On the glassed porch somewhere a woman screamed! A man’s gasp echoed gutturally the same astonishment. Out of the dark and cavernous path, into the iridescent brilliance of a million sparkling diamonds, kindled by the sudden flood of moonlight, leaped the Santa Claus sleigh—reindeer prancing, antlers forking, sleigh bells jingling; Santa Claus in scarlet, glittering with silver, a long tinsel beard floating in the wind.

* * * * * * * * * * * *

A shout like the shout of a young mob went up from the crowd on the porch.

By concerted signal the whole crystal meadow burst suddenly into a shower of sparklers. From crystal shrubs and crystal boulders green and gold and red and silver fire birds shot back and forth in rainbow arcs of light. Close in the balsam-scented greenery under the stairs the old sheep herder’s sonorous voice awoke to bloom forth its undauntable conviction:
Lo, we are shepherds the same as they
Who kept the Christmas of yesterday!
Half heard, half guessed at, the contralto’s lush-lipped words wove in and out like ribbons through the melody:
Be-hold the flocks—of our tender—care!
The faith—we hold! And the love we bear!
Beside old memories—watching here,
This holy night of the passing year.
“Shepherds are—parking—their camels here,” insisted the boy soprano’s twinkling voice.

Transcending the fantasy suddenly and the song, transcending the laughter and the color and the scent of balsam, transcending even the jingling, thudding onslaught of little hoofs racing to deliver their gorgeous gifts, the peal of Christmas chimes across the frosted hills—solemn, significant, immortally poignant:
Calm on the listening ear of night
Come Heaven’s melodious strains,
Where wild Judea stretches far
Her silver-mantled plains.

The answering hills of Palestine
Send back their glad reply,
And greet from all their holy heights
The Day Spring from on high.

O’er the blue depths of Galilee
There comes a holier calm,
And Sharon waves in solemn praise
Her silent groves of palm.
Glory to God! The——
* * * * * * * * * * * *

With a perfectly unexplainable sob in her throat Star Fielding jumped back from the window. In the very moment of exultancy, rapture of the eye and ear, gratification of ambition, relief from suspense, the world went black before her eyes. Piteously, frenziedly, she groped for the door.

For one fleeting instant a young man’s startled face flared out of balsam smoke.

“Stop!” she cried. “Stop! Oh, I want this Christmas to stop; there’s such a thing as too much. I can’t stand it. It’s too perfect. It’s——”

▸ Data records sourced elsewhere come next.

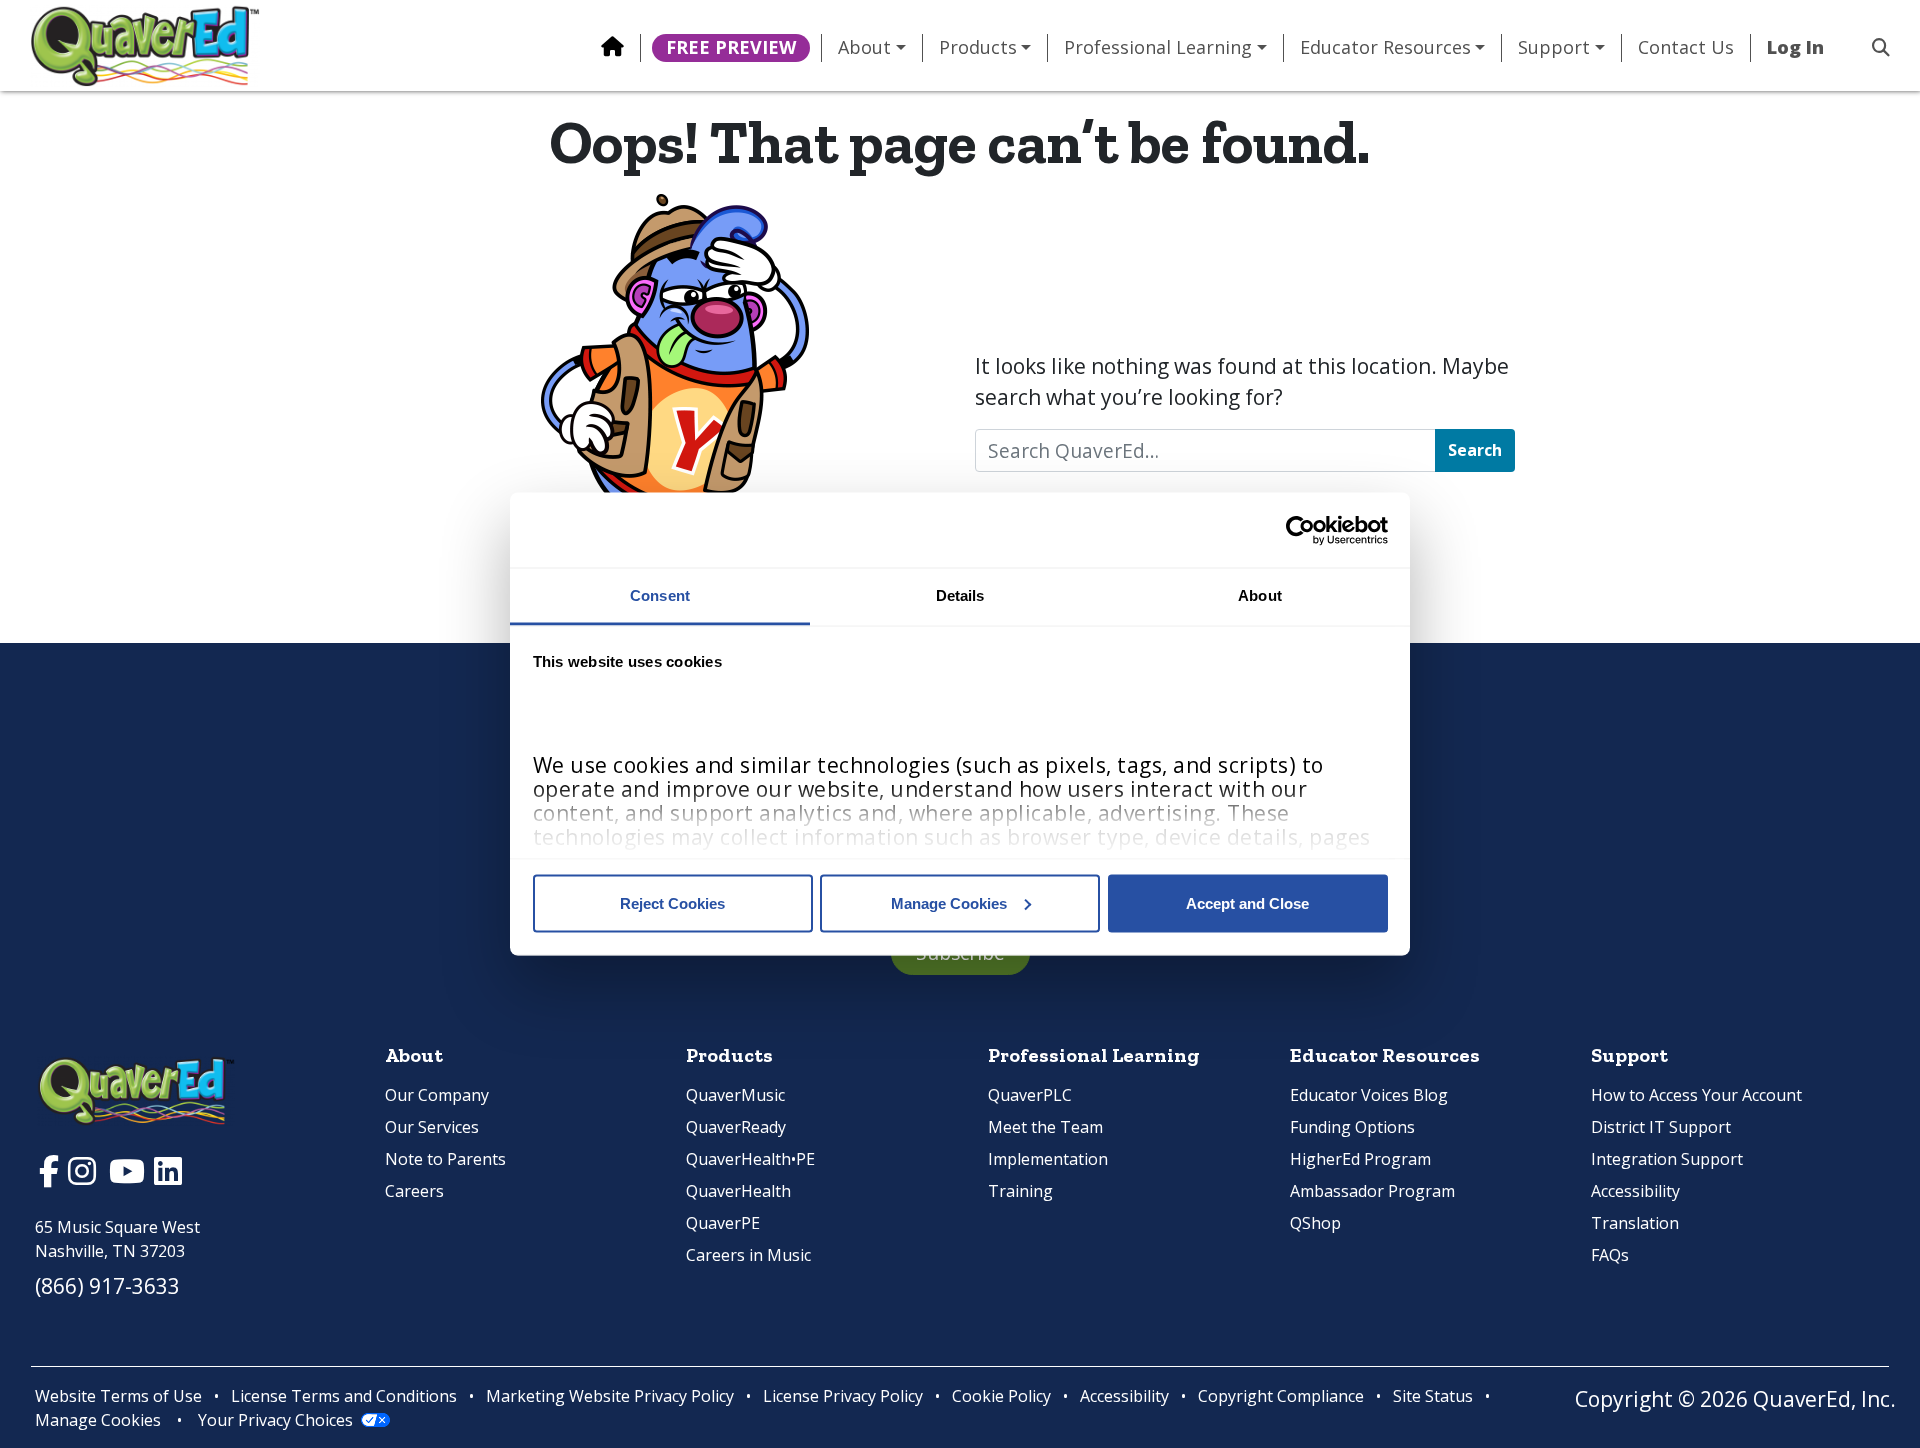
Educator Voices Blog (1369, 1095)
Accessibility (1635, 1191)
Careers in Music (748, 1255)
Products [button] (978, 47)
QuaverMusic (735, 1095)
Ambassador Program (1372, 1191)
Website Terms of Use (118, 1396)
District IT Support (1661, 1127)
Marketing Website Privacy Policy (610, 1396)
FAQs (1610, 1255)
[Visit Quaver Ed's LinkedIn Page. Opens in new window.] (168, 1175)
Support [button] (1554, 47)
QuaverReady (736, 1127)
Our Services (432, 1127)
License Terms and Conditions (344, 1396)
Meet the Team (1045, 1127)
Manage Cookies (949, 902)
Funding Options (1352, 1127)
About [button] (864, 47)
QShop (1315, 1223)
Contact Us (1686, 47)
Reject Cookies (672, 902)
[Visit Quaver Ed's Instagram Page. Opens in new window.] (84, 1175)
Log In (1795, 47)
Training (1020, 1191)
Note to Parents (445, 1159)
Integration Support (1667, 1159)
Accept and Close (1247, 902)
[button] (1873, 47)
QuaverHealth (738, 1191)
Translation (1635, 1223)
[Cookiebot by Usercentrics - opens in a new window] (1300, 530)
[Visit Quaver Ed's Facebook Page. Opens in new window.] (51, 1175)
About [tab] (1260, 595)
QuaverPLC (1030, 1095)
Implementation (1048, 1159)
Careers (414, 1191)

In the fleshy clap of Mrs. Raleigh Clifton’s hand across her babbling lips, sense and sound ceased.

Rallying almost immediately back to consciousness she found herself still in the little telephone room. But the door was shut this time. Without trying to look, without trying to listen, the whole scene came seeping back to her. Someone was talking at the telephone; it was Mrs. Raleigh Clifton.

“Is this the hospital?” questioned Mrs. Raleigh Clifton. “This is Mrs. Raleigh Clifton, of Cliftonmede. The most distressing thing has happened. I’m giving a Christmas party tonight, perhaps you’ve heard? The house is packed. My Christmas helper, a young woman from the city whom I’ve been employing for some weeks, has just collapsed. Hysterical, you know, and all that sort of thing! I’m devoted to her; there’s nothing I wouldn’t do, but there’s not a nook or corner in my house tonight where I can put a sick person—what?—you’ve nothing but an ambulance that you can send? An ambulance? Oh, please not that.”

* * * * * * * * * * * *

Rousing herself with extraordinary effort, Star Fielding faltered out the question on her lips:

“Have I spoiled your party? Does Mr. Clifton know?”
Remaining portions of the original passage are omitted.